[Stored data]
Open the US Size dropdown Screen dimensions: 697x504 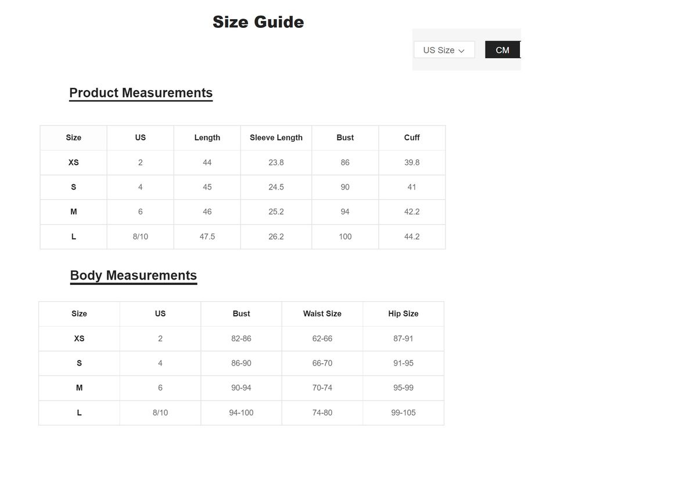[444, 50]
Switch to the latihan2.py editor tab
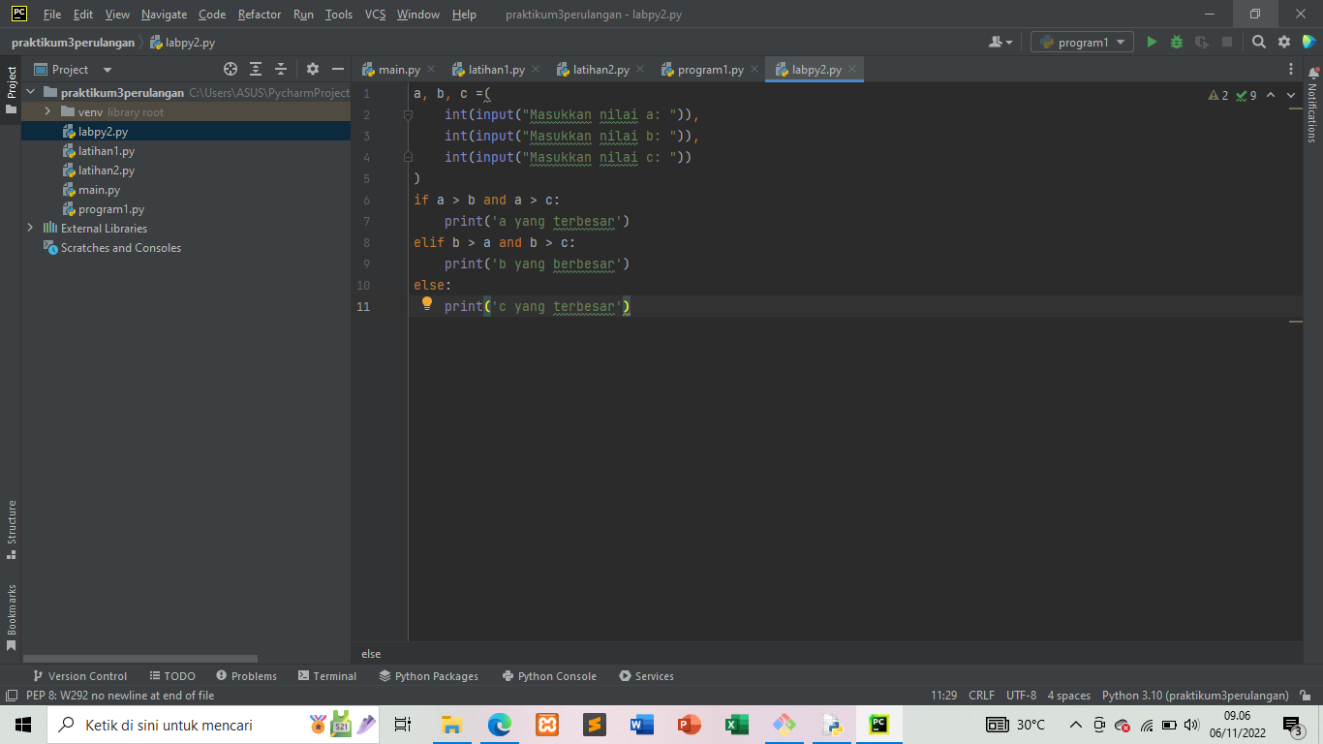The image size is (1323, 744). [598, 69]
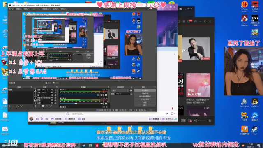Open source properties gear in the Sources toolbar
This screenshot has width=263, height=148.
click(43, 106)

==

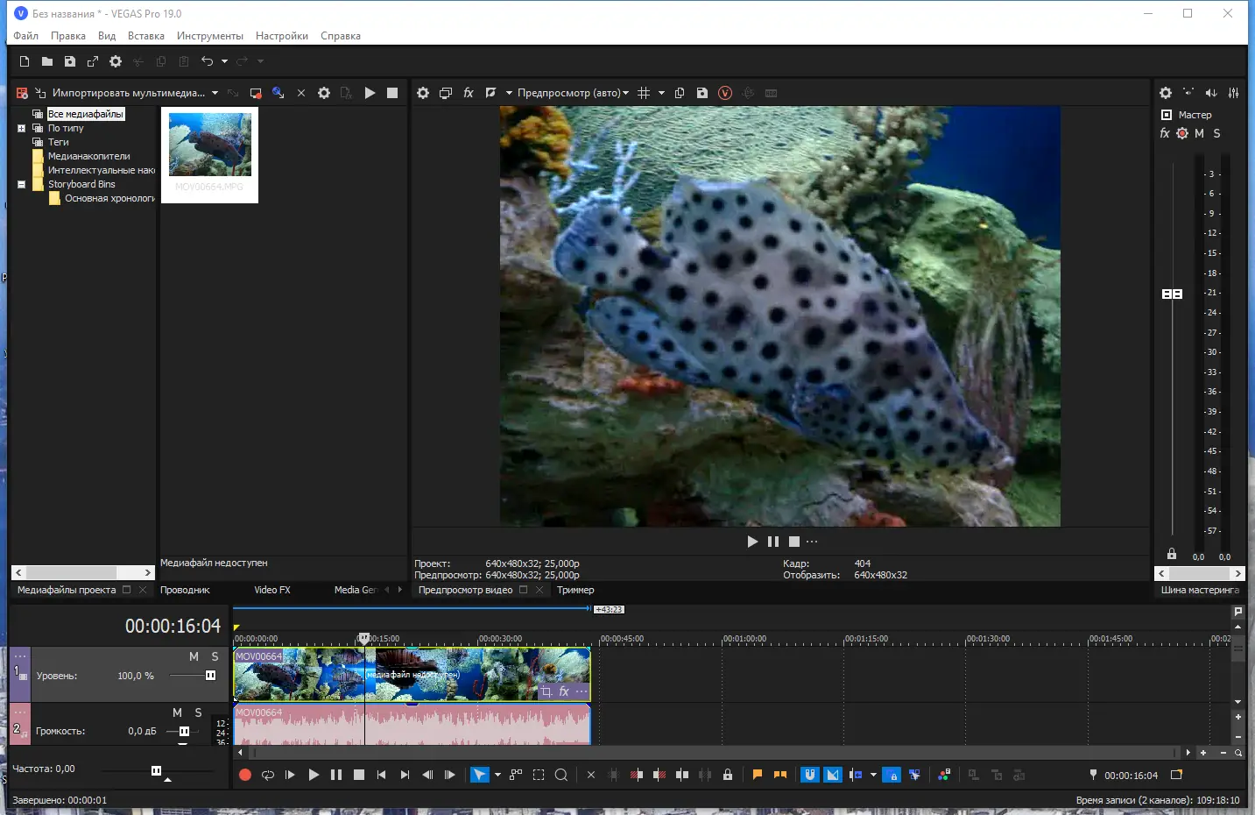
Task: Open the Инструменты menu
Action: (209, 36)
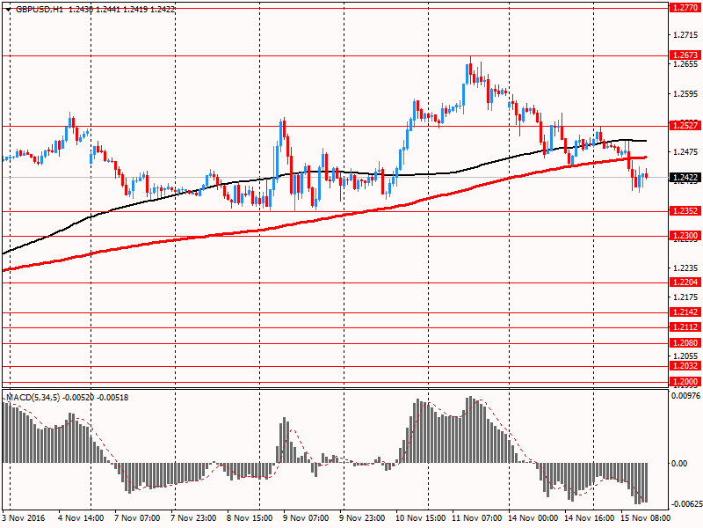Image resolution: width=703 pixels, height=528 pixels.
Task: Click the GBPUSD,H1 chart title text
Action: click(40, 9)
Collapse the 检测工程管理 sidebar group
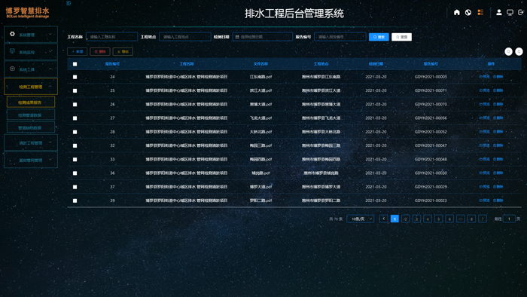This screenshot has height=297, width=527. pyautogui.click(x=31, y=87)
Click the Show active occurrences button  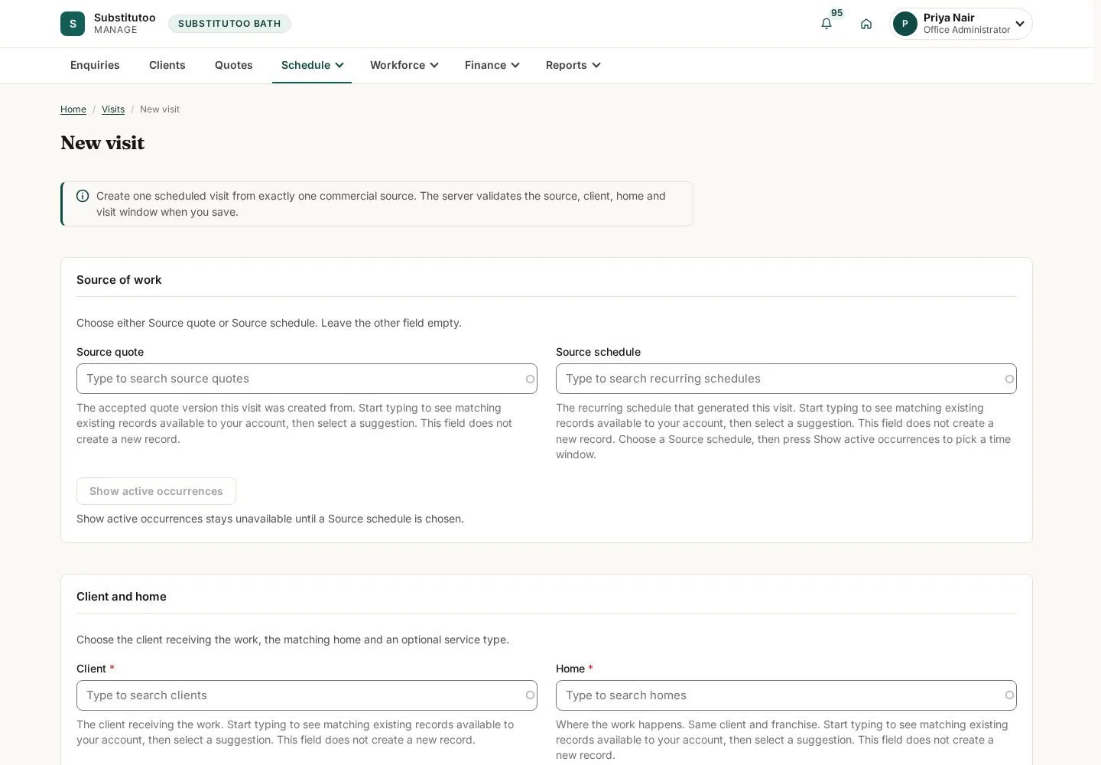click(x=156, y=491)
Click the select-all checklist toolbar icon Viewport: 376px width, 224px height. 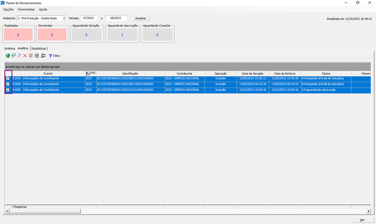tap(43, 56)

==

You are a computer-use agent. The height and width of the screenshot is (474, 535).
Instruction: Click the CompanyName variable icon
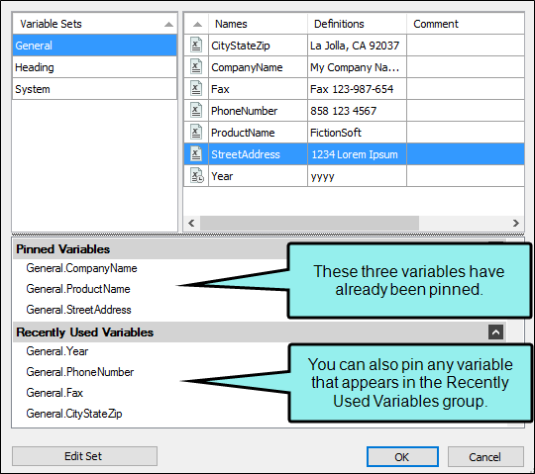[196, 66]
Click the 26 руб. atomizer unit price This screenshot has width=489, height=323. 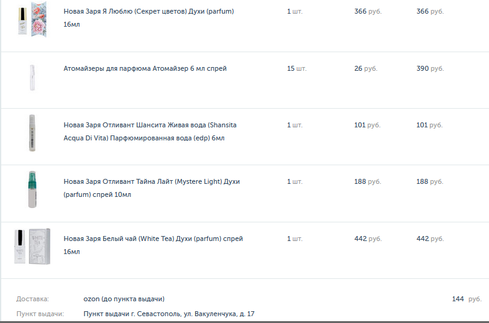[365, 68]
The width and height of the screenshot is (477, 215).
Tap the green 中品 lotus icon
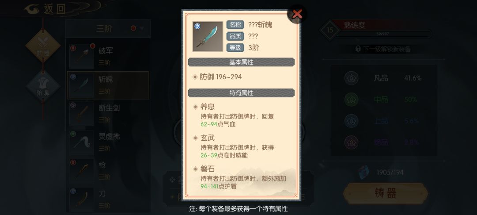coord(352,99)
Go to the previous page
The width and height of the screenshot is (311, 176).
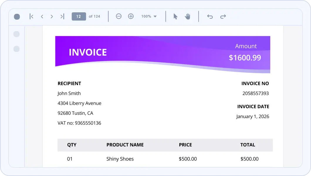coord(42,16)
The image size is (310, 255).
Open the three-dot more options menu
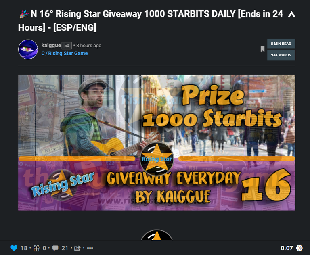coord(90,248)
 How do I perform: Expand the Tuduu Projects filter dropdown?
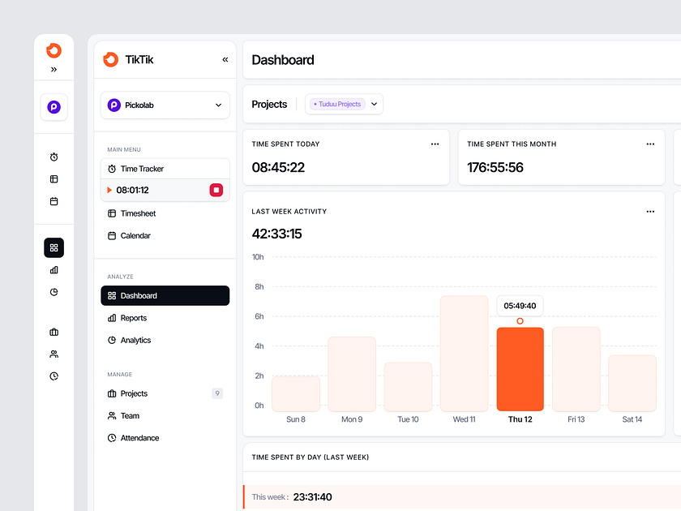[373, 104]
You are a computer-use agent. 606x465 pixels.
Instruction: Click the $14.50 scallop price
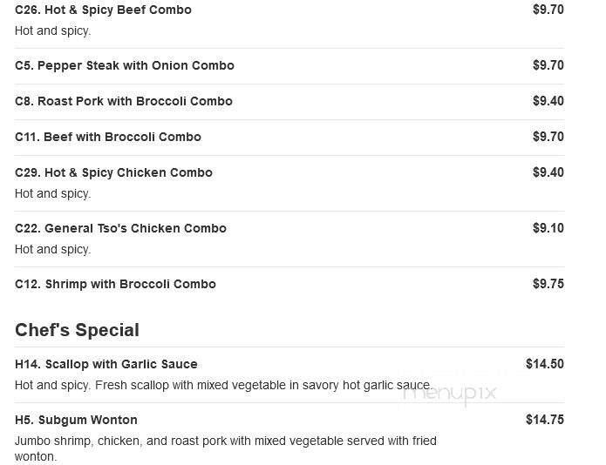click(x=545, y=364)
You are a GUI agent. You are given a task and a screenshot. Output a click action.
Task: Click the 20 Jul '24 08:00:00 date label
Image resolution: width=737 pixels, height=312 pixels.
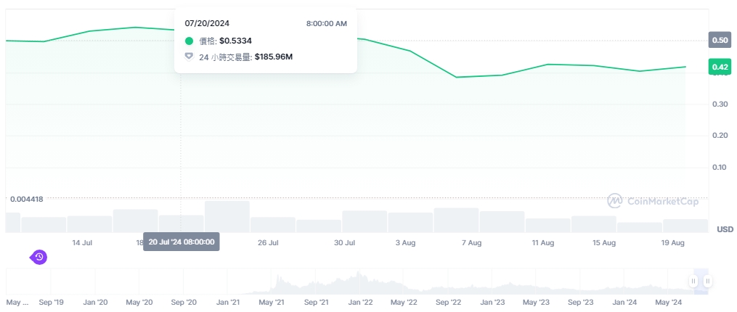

- Required action
Your answer should be the exact lines above from the one containing "Tap the green 中品 lotus icon" through the one containing "Image resolution: width=737", with both end lines kept and the pictures removed, please.

- Answer for this exercise
Tap the green 中品 lotus icon
coord(352,99)
Go to the previous page
The width and height of the screenshot is (311, 176).
coord(42,16)
The image size is (310, 255).
Open the three-dot more options menu
coord(90,248)
 How do I perform: Expand the Tuduu Projects filter dropdown?
[373, 104]
You are a computer-use agent. 606x465 pixels.
Instruction: Click the $14.50 scallop price
click(x=545, y=364)
You are a GUI agent. You are given a task and a screenshot. Output a click action.
Task: Click the 20 Jul '24 08:00:00 date label
Image resolution: width=737 pixels, height=312 pixels.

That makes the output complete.